Unicode in VOTable
Russ Allbery
eagle at eyrie.org
Wed Jun 11 18:35:47 CEST 2025
Mark Taylor via apps <apps at ivoa.net> writes:
> 1. Redefine datatype="char" to mean UTF-8 in the BINARY/BINARY2 encoding,
> and document-encoded unicode in TABLEDATA.
> The arraysize attribute and the BINARY/BINARY2 byte count are both
> equal to the number of bytes in the UTF-8 encoded value (not the
> number of characters/codepoints in the string).
> This won't break anything which is already correct, since you're only
> supposed to put 7-bit ASCII (whose UTF-8 representation is identical)
> into char fields.
> The downside is that a FIELD with datatype="char" arraysize="8"
> can't store an 8-character string if those characters are emojis.
> Personally, I think that's OK, if you want to declare fixed-length
> char fields, you will now have to think in UTF-8 terms not
> code-point terms.
I was trying to decide if this would cause a problem for TAP table upload
given that database schemas generally specify limits in terms of
characters, not bytes, for CHAR and VARCHAR data types, but I think I'm
convinced that this isn't a concern in that direction. If one takes the
approach of blindly translating the arraysize parameter of the type to the
length of the field, the result would be a database column that is "too
large" for the VOTable data type for non-ASCII strings, but I don't think
that causes problems as long as the TAP service knows the original type
and can reflect it on query results.
This does feel like it's going to increase the existing schism between
underlying database types and VOTable types because there will be no clear
translation of arraysize for char fields between VOTable semantics and
common database semantics. I'm not sure there's any way to avoid that, but
it feels awkward.
For example, suppose that one has a column in the database that is defined
as CHAR(8) with a Unicode character set. What should the corresponding
arraysize in the TAP_SCHEMA entry be for this column? 8 seems obviously
wrong and will truncate valid data. 48 is safe but seems weird.
("Don't use fixed-width char fields for anything other than
single-character ASCII flags; this is a false optimization for modern
databases" is probably the correct answer in most cases, but we all know
database schemas are hard to change.)
Also, a probably obvious point, but worth stating explicitly: Suppose that
the VOTable schema for a column is datatype="char" arraysize="8" but the
database column value is two Unicode characters whose UTF-8 representation
totals 12 bytes.

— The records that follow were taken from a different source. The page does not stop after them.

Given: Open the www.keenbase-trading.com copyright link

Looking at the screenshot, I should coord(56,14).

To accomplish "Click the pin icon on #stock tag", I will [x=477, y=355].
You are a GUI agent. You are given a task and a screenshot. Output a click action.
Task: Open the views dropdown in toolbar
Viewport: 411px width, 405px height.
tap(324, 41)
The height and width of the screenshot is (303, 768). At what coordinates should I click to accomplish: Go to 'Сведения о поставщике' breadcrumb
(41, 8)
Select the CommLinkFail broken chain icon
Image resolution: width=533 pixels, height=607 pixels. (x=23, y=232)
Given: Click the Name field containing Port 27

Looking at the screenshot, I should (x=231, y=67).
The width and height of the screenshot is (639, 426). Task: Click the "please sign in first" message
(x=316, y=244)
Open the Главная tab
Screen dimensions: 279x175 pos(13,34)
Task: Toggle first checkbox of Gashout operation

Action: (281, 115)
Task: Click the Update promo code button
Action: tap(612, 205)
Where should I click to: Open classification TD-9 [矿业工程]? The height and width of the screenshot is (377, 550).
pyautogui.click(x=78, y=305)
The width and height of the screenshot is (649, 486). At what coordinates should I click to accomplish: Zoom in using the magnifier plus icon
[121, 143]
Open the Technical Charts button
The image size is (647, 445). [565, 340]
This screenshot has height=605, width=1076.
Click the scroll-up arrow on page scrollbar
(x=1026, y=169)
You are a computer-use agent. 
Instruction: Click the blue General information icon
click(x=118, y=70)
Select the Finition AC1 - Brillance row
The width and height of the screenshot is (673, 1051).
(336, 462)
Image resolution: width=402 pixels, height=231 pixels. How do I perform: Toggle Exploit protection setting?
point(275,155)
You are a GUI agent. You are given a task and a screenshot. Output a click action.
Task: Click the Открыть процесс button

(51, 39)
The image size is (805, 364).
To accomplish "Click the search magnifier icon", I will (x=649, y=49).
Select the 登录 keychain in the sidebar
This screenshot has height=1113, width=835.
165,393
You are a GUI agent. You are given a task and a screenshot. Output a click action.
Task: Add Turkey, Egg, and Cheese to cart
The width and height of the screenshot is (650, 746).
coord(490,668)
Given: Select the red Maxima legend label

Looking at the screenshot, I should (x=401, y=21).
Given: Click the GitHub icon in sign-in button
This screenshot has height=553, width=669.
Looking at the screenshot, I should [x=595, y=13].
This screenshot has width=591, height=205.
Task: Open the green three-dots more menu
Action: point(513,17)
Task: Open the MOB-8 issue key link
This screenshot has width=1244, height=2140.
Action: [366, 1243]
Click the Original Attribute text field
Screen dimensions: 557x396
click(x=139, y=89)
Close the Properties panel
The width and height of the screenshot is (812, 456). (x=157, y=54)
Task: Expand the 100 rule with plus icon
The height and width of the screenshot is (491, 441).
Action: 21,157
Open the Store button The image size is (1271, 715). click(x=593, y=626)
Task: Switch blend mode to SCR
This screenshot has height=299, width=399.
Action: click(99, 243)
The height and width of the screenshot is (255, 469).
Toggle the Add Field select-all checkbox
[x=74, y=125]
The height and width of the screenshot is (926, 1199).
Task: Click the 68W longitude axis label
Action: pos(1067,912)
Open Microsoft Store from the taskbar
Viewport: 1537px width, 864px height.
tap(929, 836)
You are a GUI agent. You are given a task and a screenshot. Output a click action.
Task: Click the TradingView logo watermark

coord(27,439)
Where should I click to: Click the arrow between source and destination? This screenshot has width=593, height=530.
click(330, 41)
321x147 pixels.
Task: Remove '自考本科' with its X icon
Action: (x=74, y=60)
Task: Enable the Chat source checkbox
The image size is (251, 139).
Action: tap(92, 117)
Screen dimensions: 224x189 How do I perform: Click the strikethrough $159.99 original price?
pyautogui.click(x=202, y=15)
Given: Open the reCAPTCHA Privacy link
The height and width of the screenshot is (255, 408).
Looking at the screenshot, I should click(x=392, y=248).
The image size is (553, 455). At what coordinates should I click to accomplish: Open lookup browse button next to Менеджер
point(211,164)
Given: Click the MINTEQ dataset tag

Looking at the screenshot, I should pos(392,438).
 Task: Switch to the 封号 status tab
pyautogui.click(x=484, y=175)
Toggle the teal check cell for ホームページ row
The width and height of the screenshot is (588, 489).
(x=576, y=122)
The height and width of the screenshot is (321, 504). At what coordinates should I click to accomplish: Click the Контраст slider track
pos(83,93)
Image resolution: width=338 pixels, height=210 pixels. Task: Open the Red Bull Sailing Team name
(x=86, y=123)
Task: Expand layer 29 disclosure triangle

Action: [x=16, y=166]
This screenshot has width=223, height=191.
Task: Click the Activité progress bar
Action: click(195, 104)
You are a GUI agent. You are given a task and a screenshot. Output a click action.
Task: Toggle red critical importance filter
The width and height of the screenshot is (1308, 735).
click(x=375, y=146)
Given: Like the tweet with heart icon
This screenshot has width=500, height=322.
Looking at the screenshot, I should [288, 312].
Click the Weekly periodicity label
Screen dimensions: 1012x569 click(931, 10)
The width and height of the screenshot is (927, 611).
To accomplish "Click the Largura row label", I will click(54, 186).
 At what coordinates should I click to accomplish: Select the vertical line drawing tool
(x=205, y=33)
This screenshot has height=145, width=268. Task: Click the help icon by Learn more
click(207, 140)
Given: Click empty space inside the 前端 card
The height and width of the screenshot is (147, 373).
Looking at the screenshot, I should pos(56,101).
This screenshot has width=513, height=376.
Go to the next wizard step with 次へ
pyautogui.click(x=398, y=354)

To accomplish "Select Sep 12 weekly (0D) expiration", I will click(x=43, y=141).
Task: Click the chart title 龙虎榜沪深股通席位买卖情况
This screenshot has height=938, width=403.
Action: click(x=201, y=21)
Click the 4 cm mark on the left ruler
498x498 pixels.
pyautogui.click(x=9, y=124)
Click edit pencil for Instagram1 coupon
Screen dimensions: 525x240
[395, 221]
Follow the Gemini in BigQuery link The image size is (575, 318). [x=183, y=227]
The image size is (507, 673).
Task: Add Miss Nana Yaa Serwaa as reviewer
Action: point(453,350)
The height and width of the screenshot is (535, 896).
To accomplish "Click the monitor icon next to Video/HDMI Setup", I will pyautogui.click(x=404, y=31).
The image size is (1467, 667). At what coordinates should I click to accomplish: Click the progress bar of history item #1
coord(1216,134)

The TAP server I think needs to truncate at the last
character that fits into the size when converted to UTF-8, and then pad.
It definitely should not take the naive approach of converting to UTF-8
and then truncating at 8 bytes, since that will result in corrupt UTF-8
that should be rejected by any UTF-8 decoder.
> 2. Deprecate datatype="unicodeChar". Anybody who wants to write
> non-ASCII text should use UTF-8 in datatype="char" instead.
While in general I am in favor of using Unicode everywhere, do we lose
anything by no longer having a way of marking fields as containing simple
one-byte-per-character results that don't require any special processing?
I suppose the alternative is to introduce yet another datatype, though,
which seems even more unappealing.
> 3. Just to remove mention of the obsolete UCS-2 from the standard,
> change the text to say that BINARY/BINARY2 unicodeChar is to be
> interpreted as UTF-16, but that behaviour is undefined where it
> contains characters outside of the UCS-2 subset of UTF-16.
> Then the BINARY/BINARY2 byte count for unicodeChar arrays is
> 2*arraysize.
> That's somewhat nasty, but I claim OK since (a) unicodeChar
> only used to be allowed for UCS-2 so it won't break any existing
> code/data[*], and (b) unicodeChar will now be deprecated so nobody
> should write new code/data that encounters this.
So basically telling implementors that to fully support Unicode you should
ignore both UTF-16 and unicodeChar and just use char with UTF-8, which can
handle the entire character set. This part seems reasonable to me.